He was settled soon and easily into the routine of days between his office and his home. The musty, solemn familiarity of calf-bound and never-violated volumes, on whose dusty bindings prints of Will Benbow’s dead fingers might probably yet be found; a little tennis in the afternoons, usually on Harry Mitchell’s fine court; cards in the evenings, also with Belle and Harry as a general thing, or again and better still, with the ever-accessible and never-failing magic of printed pages, while his sister sat across the table from him or played softly to herself in the darkened room across the hall.

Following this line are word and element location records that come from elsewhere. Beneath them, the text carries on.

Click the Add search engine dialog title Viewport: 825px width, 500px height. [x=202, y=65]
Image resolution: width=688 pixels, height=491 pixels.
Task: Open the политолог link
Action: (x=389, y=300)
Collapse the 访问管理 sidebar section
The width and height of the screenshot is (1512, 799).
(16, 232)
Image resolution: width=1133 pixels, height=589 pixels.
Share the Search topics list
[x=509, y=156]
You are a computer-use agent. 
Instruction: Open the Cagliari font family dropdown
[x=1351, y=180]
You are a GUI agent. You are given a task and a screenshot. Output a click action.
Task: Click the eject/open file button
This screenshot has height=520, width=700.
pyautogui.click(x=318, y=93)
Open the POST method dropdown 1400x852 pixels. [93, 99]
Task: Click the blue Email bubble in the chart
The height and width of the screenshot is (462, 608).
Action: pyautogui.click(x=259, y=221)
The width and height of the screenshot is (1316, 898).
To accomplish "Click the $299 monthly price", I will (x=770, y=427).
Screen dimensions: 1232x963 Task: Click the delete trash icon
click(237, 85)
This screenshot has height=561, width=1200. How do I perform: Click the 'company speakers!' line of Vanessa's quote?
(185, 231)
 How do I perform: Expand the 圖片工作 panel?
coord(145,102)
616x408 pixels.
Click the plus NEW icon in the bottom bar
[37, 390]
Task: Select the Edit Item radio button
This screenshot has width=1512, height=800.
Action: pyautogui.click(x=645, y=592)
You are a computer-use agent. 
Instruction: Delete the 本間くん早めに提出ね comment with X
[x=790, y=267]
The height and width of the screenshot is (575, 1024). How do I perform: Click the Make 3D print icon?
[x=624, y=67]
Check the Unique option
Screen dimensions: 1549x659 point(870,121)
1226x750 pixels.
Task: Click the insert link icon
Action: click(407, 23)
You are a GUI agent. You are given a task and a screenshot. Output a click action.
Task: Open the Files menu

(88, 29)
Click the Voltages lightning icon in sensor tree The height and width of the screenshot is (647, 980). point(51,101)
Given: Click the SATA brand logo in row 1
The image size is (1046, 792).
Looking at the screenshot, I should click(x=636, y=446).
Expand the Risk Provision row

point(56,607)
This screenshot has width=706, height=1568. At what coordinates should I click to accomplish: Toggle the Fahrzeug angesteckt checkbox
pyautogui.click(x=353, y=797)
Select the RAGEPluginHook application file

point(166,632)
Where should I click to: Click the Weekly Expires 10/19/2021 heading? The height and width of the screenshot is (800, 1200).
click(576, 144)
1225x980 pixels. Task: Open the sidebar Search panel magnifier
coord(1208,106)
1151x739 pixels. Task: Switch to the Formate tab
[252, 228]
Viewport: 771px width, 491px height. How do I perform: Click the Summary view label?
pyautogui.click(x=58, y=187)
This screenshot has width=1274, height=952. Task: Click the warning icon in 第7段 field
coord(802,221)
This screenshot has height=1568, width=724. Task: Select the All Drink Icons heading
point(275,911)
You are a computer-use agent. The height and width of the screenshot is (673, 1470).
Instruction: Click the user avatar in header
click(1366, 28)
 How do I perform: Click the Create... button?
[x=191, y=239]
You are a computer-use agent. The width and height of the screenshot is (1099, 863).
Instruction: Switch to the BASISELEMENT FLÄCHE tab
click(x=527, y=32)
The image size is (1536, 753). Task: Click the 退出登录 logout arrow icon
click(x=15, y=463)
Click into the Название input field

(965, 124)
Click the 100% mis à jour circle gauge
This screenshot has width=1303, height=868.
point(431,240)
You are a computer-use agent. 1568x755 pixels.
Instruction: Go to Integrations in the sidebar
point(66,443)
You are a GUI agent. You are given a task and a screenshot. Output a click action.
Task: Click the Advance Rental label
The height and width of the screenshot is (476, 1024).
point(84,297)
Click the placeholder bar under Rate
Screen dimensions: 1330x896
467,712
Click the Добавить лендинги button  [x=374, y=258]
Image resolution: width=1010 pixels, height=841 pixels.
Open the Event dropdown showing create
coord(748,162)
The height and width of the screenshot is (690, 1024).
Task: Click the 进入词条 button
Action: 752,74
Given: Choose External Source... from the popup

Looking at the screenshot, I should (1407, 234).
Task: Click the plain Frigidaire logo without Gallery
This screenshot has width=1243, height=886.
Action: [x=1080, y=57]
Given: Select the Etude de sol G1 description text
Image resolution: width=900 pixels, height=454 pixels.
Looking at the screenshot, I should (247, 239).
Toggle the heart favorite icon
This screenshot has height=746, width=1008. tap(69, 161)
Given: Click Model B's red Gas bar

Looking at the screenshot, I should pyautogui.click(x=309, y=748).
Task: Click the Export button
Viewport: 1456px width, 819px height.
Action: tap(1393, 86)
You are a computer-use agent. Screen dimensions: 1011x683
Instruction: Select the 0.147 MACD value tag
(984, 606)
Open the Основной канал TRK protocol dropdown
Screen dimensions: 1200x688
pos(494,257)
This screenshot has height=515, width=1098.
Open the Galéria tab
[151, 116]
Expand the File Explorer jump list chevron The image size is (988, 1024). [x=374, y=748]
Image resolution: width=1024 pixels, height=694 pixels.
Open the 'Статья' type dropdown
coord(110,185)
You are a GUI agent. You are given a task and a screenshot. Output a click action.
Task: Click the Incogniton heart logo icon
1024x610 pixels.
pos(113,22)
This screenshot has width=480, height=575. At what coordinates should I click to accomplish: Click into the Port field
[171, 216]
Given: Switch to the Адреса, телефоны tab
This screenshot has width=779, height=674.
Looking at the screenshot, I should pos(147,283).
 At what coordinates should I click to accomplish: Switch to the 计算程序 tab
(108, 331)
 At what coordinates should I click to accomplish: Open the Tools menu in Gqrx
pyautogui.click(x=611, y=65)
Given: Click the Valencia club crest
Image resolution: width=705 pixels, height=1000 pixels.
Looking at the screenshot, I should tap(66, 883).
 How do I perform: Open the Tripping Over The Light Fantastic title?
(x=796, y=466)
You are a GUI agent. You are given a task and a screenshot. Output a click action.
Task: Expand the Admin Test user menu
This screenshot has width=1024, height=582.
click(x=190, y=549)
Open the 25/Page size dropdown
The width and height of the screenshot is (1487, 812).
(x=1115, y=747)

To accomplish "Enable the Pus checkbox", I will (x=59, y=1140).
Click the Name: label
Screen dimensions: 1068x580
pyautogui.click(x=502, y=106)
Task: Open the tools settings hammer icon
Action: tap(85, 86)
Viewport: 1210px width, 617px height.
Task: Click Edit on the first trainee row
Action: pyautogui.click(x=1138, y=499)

Occasionally men called on her; Horace received them with unfailing courtesy and a little exasperation, and departed soon to tramp about the streets or to read in bed. Dr. Alford came stiffly once or twice a week, and Horace, being somewhat of an amateur casuist, amused himself by blunting delicately feathered metaphysical darts upon the doctor’s bland scientific hide for an hour or so; it would not be until then that they realized that Narcissa had not spoken a word for sixty or seventy or eighty minutes. “That’s why they come to see you,” Horace told her—“For an emotional mud bath.”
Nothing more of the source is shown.